- [YOUR INSTRUCTIONS]:
Each entry, in full: copy it out exactly.

[Stored data entries]
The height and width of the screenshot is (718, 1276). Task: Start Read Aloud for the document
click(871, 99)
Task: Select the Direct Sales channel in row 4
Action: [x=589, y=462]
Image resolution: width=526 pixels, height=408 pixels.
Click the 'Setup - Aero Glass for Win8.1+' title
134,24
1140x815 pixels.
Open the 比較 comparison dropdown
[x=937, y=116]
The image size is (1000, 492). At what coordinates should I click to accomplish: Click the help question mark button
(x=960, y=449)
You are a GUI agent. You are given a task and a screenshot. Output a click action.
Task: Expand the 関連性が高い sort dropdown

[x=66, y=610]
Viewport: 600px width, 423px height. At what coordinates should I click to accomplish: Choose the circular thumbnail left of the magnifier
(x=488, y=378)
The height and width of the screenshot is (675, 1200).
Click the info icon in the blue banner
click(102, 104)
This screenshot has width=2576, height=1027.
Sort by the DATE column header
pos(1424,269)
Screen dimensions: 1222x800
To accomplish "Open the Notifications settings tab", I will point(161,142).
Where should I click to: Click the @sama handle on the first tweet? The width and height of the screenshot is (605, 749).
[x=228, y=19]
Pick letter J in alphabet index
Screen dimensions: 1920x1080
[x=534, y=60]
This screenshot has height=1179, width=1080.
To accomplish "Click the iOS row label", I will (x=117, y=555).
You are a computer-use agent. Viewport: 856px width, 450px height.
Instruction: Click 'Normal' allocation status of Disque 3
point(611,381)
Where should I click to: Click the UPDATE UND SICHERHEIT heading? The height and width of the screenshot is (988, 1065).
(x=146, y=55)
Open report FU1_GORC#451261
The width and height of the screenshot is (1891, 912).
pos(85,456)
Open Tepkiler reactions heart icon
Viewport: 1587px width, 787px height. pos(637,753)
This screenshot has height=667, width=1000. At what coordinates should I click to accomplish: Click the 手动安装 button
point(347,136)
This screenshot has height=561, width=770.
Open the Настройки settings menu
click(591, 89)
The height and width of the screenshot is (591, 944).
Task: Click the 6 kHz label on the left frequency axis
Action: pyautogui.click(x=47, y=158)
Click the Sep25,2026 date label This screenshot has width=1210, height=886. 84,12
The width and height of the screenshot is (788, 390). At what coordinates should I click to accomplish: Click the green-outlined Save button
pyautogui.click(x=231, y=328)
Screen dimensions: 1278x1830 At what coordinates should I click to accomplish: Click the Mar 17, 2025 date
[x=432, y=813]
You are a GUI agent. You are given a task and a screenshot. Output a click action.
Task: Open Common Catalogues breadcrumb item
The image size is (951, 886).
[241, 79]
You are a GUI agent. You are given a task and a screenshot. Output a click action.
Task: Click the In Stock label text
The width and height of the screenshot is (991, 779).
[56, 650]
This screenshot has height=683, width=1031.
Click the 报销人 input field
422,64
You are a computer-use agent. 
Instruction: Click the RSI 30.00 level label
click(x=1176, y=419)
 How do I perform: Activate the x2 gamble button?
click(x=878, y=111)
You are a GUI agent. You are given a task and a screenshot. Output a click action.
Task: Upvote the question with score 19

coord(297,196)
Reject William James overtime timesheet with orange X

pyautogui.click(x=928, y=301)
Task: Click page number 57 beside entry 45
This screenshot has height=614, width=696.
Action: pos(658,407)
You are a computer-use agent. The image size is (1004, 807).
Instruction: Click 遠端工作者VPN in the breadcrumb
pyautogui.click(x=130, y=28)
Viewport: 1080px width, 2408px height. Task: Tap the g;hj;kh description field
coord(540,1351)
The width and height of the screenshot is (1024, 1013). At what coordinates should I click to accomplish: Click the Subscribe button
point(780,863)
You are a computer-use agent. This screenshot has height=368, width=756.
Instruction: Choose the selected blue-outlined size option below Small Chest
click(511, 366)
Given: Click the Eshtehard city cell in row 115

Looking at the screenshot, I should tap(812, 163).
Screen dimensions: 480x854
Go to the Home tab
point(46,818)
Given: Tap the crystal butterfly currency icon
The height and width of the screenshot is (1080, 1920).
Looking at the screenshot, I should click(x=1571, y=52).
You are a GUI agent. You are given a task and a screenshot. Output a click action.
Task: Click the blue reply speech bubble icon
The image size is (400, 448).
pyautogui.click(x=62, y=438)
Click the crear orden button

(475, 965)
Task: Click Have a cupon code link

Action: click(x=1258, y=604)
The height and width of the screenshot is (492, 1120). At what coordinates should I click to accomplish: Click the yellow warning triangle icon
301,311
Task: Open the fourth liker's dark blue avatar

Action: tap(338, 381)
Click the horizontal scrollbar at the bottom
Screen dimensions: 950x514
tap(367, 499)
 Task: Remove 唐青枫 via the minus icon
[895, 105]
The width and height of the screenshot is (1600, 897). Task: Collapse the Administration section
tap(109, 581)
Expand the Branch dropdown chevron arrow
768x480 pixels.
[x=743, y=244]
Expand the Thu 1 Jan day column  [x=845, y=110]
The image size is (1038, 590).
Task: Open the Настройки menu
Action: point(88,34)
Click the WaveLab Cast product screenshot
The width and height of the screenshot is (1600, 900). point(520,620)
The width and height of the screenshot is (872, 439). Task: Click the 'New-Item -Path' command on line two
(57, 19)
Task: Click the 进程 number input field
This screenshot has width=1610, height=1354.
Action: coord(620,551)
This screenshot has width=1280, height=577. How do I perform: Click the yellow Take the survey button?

- [EXERCISE RESPONSE]:
The height and width of the screenshot is (718, 1276). Task: Start Read Aloud for the document
click(871, 99)
Task: Select the Direct Sales channel in row 4
Action: [x=589, y=462]
Image resolution: width=526 pixels, height=408 pixels.
Click the 'Setup - Aero Glass for Win8.1+' title
134,24
1140x815 pixels.
Open the 比較 comparison dropdown
[x=937, y=116]
The image size is (1000, 492). At what coordinates should I click to accomplish: Click the help question mark button
(x=960, y=449)
You are a GUI agent. You are given a task and a screenshot. Output a click action.
Task: Expand the 関連性が高い sort dropdown

[x=66, y=610]
Viewport: 600px width, 423px height. At what coordinates should I click to accomplish: Choose the circular thumbnail left of the magnifier
(x=488, y=378)
The height and width of the screenshot is (675, 1200).
Click the info icon in the blue banner
click(102, 104)
This screenshot has width=2576, height=1027.
Sort by the DATE column header
pos(1424,269)
Screen dimensions: 1222x800
To accomplish "Open the Notifications settings tab", I will point(161,142).
Where should I click to: Click the @sama handle on the first tweet? The width and height of the screenshot is (605, 749).
[x=228, y=19]
Pick letter J in alphabet index
Screen dimensions: 1920x1080
[x=534, y=60]
This screenshot has height=1179, width=1080.
To accomplish "Click the iOS row label", I will (x=117, y=555).
You are a computer-use agent. Viewport: 856px width, 450px height.
Instruction: Click 'Normal' allocation status of Disque 3
point(611,381)
Where should I click to: Click the UPDATE UND SICHERHEIT heading? The height and width of the screenshot is (988, 1065).
(x=146, y=55)
Open report FU1_GORC#451261
The width and height of the screenshot is (1891, 912).
pos(85,456)
Open Tepkiler reactions heart icon
Viewport: 1587px width, 787px height. pos(637,753)
This screenshot has height=667, width=1000. At what coordinates should I click to accomplish: Click the 手动安装 button
point(347,136)
This screenshot has height=561, width=770.
Open the Настройки settings menu
click(591, 89)
The height and width of the screenshot is (591, 944).
Task: Click the 6 kHz label on the left frequency axis
Action: pyautogui.click(x=47, y=158)
Click the Sep25,2026 date label This screenshot has width=1210, height=886. 84,12
The width and height of the screenshot is (788, 390). At what coordinates should I click to accomplish: Click the green-outlined Save button
pyautogui.click(x=231, y=328)
Screen dimensions: 1278x1830 At what coordinates should I click to accomplish: Click the Mar 17, 2025 date
[x=432, y=813]
You are a GUI agent. You are given a task and a screenshot. Output a click action.
Task: Open Common Catalogues breadcrumb item
The image size is (951, 886).
[241, 79]
You are a GUI agent. You are given a task and a screenshot. Output a click action.
Task: Click the In Stock label text
The width and height of the screenshot is (991, 779).
[56, 650]
This screenshot has height=683, width=1031.
Click the 报销人 input field
422,64
You are a computer-use agent. 
Instruction: Click the RSI 30.00 level label
click(x=1176, y=419)
 How do I perform: Activate the x2 gamble button?
click(x=878, y=111)
You are a GUI agent. You are given a task and a screenshot. Output a click action.
Task: Upvote the question with score 19

coord(297,196)
Reject William James overtime timesheet with orange X

pyautogui.click(x=928, y=301)
Task: Click page number 57 beside entry 45
This screenshot has height=614, width=696.
Action: pos(658,407)
You are a computer-use agent. The image size is (1004, 807).
Instruction: Click 遠端工作者VPN in the breadcrumb
pyautogui.click(x=130, y=28)
Viewport: 1080px width, 2408px height. Task: Tap the g;hj;kh description field
coord(540,1351)
The width and height of the screenshot is (1024, 1013). At what coordinates should I click to accomplish: Click the Subscribe button
point(780,863)
You are a computer-use agent. This screenshot has height=368, width=756.
Instruction: Choose the selected blue-outlined size option below Small Chest
click(511, 366)
Given: Click the Eshtehard city cell in row 115

Looking at the screenshot, I should tap(812, 163).
Screen dimensions: 480x854
Go to the Home tab
point(46,818)
Given: Tap the crystal butterfly currency icon
The height and width of the screenshot is (1080, 1920).
Looking at the screenshot, I should click(x=1571, y=52).
You are a GUI agent. You are given a task and a screenshot. Output a click action.
Task: Click the blue reply speech bubble icon
The image size is (400, 448).
pyautogui.click(x=62, y=438)
Click the crear orden button

(475, 965)
Task: Click Have a cupon code link

Action: click(x=1258, y=604)
The height and width of the screenshot is (492, 1120). At what coordinates should I click to accomplish: Click the yellow warning triangle icon
301,311
Task: Open the fourth liker's dark blue avatar

Action: tap(338, 381)
Click the horizontal scrollbar at the bottom
Screen dimensions: 950x514
tap(367, 499)
 Task: Remove 唐青枫 via the minus icon
[895, 105]
The width and height of the screenshot is (1600, 897). Task: Collapse the Administration section
tap(109, 581)
Expand the Branch dropdown chevron arrow
768x480 pixels.
[x=743, y=244]
Expand the Thu 1 Jan day column  [x=845, y=110]
The image size is (1038, 590).
Task: Open the Настройки menu
Action: point(88,34)
Click the WaveLab Cast product screenshot
The width and height of the screenshot is (1600, 900). point(520,620)
The width and height of the screenshot is (872, 439). Task: Click the 'New-Item -Path' command on line two
(57, 19)
Task: Click the 进程 number input field
This screenshot has width=1610, height=1354.
Action: coord(620,551)
This screenshot has width=1280, height=577. How do I perform: Click the yellow Take the survey button?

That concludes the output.